Bactérias Escherichia coli coloridas no microscópio eletrônico: uma das responsáveis pela síndrome — Foto: Cavallini James/BSIP/picture alliance via DW
Embriagado sem álcool – por muito tempo isso soou como piada, mas é um distúrbio real e grave. A síndrome da autofermentação, também chamada de “síndrome da autocervejaria”, faz com que o próprio intestino produza etanol.
A condição é considerada rara, mas médicos acreditam que muitos casos não são diagnosticados e acabam sendo confundidos com alcoolismo ou outras doenças. Avanços no estudo do microbioma estão ajudando a entender melhor o problema.
Quando o intestino vira uma ‘cervejaria’
Na síndrome da autofermentação, a pessoa apresenta sinais de embriaguez sem ter ingerido álcool. Estudos mais recentes mostram que o problema não é causado apenas por leveduras, mas principalmente por certas bactérias intestinais.

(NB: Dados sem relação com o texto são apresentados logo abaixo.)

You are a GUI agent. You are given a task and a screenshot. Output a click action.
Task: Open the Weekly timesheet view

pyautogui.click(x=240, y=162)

Uma pesquisa publicada na revista Nature Microbiology analisou amostras de fezes de 22 pacientes, seus familiares e um grupo de controle. Os resultados indicaram que os pacientes produziam muito mais álcool no intestino.
Transplante de fezes como fonte de esperança
Ainda não há um tratamento padrão, mas um paciente do estudo apresentou melhora após dois transplantes de microbiota fecal.
O procedimento transfere bactérias saudáveis para o intestino do paciente, ajudando a reequilibrar o microbioma. Novos testes com mais pacientes devem avaliar a eficácia da técnica.
Especialistas afirmam que os resultados são promissores, mas alertam que ainda são necessários estudos maiores e de longo prazo.
Bactérias produtoras de álcool
Bactérias como Escherichia coli e Klebsiella pneumoniae fermentam carboidratos e geram etanol em excesso. Segundo os pesquisadores, o nível de álcool no sangue pode chegar a ponto de impedir que a pessoa dirija.
A síndrome mostra como o microbioma pode influenciar diretamente a saúde, o comportamento e até situações legais, como testes de bafômetro.
Diagnóstico incorreto e novas abordagens
Muitos pacientes são acusados de beber escondido, o que gera impactos na vida pessoal e profissional. O diagnóstico atual é complexo e exige dieta rica em carboidratos com monitoramento do álcool no sangue.
Os cientistas defendem que, no futuro, o exame de fezes poderá facilitar a identificação da doença.